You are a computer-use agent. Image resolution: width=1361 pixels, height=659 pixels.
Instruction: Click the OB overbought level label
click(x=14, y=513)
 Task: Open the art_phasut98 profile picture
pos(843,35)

======

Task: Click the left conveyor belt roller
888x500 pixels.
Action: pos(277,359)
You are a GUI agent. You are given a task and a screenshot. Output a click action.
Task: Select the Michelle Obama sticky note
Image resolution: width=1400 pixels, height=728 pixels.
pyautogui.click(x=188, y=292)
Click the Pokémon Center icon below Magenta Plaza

======

- WHAT THE TASK ASKS:
Given the data above, transcribe exactly the lines from the one containing "Task: Click the left conveyor belt roller" down to the one containing "Click the Pokémon", and no others.

- SOLUTION BELOW:
Task: Click the left conveyor belt roller
888x500 pixels.
Action: pos(277,359)
You are a GUI agent. You are given a task and a screenshot. Output a click action.
Task: Select the Michelle Obama sticky note
Image resolution: width=1400 pixels, height=728 pixels.
pyautogui.click(x=188, y=292)
Click the Pokémon Center icon below Magenta Plaza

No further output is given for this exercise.